Fluid shear stress damages endothelium > LDL in blood can enter
What happens to LDL entering intima at the start of atheroma formation?
oxidized by reactive oxygen
species within vessel wall > form oxidized low density lipoprotein (oxLDL)
What do oxidized low density lipoprotein (oxLDL) stimulate production of ?
stimulate production of
cytokines / growth factors (ICAM-1, VCAM-1, P-, E- selectins) within intima > monocytes adhere to
arterial endothelium
What happens after monocyte adherence in formation of atheroma?
Adhered monocytes penetrate into artery > grow into macrophages> along with smooth muscles cells phagocytose oxLDL through scavenger receptors (e.g. CD36, SR-A)
What happens after macrophage uptake oxLDL ?
phenotypic modulation > apoptosis / necrosis > release extracellular debirs/ lipids to form atheroma and produce cholesterol-rich foam cells
What do cholesterol-rich foam cells initiate?
fatty streak
What stimulates SMC to form fibrous cap?
Homocysteine stimulates SMC to proliferate > produce matrix > forms fibrous cap
High levels of homocysteine can upregulate what?
Fatty acid synthesis
Smooth muscle migration
How does increased glucose in diabetes patients exacerbate atherosclerosis?

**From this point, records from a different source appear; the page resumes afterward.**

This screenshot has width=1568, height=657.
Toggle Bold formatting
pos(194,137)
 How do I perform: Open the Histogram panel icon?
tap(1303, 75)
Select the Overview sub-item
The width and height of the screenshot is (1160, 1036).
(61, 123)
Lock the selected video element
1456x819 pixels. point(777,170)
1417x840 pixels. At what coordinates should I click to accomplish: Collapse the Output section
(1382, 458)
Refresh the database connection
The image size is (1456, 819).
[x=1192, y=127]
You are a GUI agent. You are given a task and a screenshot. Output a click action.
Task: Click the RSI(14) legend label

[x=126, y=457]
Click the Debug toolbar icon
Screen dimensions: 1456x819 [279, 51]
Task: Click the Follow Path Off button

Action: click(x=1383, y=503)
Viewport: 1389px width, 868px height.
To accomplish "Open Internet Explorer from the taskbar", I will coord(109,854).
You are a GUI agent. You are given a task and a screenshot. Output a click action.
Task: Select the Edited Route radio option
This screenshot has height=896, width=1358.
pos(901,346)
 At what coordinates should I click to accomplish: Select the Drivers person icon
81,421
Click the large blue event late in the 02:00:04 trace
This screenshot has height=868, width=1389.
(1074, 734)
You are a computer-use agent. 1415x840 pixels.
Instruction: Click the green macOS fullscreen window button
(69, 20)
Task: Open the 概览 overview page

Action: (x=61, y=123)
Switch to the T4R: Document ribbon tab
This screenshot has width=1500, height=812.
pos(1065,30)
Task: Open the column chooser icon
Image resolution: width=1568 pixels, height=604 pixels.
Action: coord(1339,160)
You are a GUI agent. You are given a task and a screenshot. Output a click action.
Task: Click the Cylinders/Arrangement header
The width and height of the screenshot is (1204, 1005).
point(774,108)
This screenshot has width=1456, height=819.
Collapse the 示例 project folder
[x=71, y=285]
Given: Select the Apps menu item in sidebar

Increased glucose adhere to amino acids in collagen > form Amadori Products (AGE) > recognized by macrophages, platelets > release cytokines + cause damage to ECM > accelerate tissue stiffening and accelerate sclerosis
How can infection worsen atheroma?
Infection > systemic inflammation > cytokines stimulate coagulation and vasoconstriction
What growth factor is responsible for change in SM arrangement in atheroma?
platelet-derived growth factor (PDGF)
Stimulate smooth muscle proliferation
Attract migration of SMC from media to intima
What growth factor is produced by damaged endothelial cell and worsens atheroma?
endothelial cell growth factor (ECGF)
interleukin-1
What happens to the endothelium of fibrous cap in its coagulation properties?
Normal = anti-coagulation
Fibrous cap = Pro-coagulation
What is the difference between atherosclerosis and thromosis?
Atherosclerosis = deposition of fatty material on the inner walls of their arteries
thrombosis = local coagulation or blood clot in a part of the circulatory system.